A crash course of RAG and `vektara`

This document explains the concept of RAG (Retrieval-Augmented Generation) using a coding demo in vektara, a Python SDK for Vectara’s RAG platform. The source code of the SDK is available on GitHub.

TL;DR: Just five lines of code

from vektara import Vectara #  pip install vektara
client = Vectara()
corpus_id = client.create_corpus('The laws of the free world')
client.upload(corpus_id, './test_data/US_Constition.txt')
A = client.query(corpus_id, 'Can people own guns?')

What can RAG do for me?

Suppose you have some questions about a great amount of texts (e.g., laws in your country), but obviously you cannot read through and remember all of them. RAG (Retrieval-Augmented Generation) is the technology to do two things for you:

The R part: finding sentences in the laws that are relevant to your questions
The G part: generating the answer to your questions from the sentences found in the R part

            graph LR
    C[The laws] --> B{R}
    A[Your question] --> B
    subgraph RAG
        B --> D[The <br> relevant <br> sentences]
        D --> E{G}
    end
    A --> E{G}
    E --> F[The answer]

Using `vektara` to do RAG

The core of the module vektara that you can pip install (pip install vektara) is a class called Vektara.

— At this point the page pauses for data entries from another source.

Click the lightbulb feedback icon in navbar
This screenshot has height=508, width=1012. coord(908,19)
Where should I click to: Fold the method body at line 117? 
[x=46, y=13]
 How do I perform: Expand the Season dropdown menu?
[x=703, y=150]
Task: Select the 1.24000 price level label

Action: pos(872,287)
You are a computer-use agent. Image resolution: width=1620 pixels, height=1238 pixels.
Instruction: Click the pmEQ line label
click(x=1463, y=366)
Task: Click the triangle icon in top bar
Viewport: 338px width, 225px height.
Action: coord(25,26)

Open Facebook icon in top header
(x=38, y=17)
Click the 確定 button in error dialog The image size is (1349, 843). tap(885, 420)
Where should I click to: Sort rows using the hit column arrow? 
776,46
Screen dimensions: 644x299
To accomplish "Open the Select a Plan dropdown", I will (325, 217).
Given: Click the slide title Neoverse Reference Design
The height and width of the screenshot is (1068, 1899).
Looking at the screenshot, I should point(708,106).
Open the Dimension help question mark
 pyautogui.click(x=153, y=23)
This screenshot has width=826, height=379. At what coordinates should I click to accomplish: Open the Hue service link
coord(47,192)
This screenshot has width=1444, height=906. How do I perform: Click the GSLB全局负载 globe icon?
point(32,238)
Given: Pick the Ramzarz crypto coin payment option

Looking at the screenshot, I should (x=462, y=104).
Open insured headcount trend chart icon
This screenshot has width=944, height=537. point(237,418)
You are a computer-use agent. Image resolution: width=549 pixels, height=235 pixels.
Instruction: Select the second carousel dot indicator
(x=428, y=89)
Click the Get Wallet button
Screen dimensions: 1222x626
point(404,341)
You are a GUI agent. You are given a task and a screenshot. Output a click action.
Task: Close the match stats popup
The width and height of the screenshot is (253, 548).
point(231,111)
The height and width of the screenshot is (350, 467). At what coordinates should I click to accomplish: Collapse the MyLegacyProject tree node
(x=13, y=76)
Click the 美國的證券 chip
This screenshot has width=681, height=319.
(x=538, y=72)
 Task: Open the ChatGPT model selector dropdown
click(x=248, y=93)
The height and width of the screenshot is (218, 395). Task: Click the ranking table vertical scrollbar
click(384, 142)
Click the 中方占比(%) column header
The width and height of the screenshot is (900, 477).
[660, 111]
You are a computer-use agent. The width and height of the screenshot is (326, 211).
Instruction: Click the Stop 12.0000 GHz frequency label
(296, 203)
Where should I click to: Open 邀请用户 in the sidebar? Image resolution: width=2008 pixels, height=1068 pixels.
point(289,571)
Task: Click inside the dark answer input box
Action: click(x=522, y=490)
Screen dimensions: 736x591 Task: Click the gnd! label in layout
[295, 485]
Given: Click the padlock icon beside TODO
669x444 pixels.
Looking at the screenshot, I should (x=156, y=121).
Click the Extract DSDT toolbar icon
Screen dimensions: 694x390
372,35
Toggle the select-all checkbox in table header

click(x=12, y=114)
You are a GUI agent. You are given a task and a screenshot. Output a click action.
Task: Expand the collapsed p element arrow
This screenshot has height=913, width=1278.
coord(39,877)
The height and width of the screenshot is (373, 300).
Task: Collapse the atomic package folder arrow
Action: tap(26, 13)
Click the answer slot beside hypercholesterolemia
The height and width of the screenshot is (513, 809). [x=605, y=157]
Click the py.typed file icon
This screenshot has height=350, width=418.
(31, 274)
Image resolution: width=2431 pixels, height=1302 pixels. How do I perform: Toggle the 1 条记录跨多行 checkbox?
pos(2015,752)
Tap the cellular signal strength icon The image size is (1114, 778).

Authentication and Initialization

Vectara is a cloud platform. To talk to it, and to ensure that only you can access your data, you need to get credentials – think them as the username and password. So, register an account first! The username in Vectara is called a customer ID, which you can find out here. The password is roughly equivalent to a personal API key at Vectara. To get the API key, go to the Vectara console.

Then you can initialize an instance client of the Vectara class:

from vektara import Vectara
client = Vectara(customer_id=123, api_key='abc')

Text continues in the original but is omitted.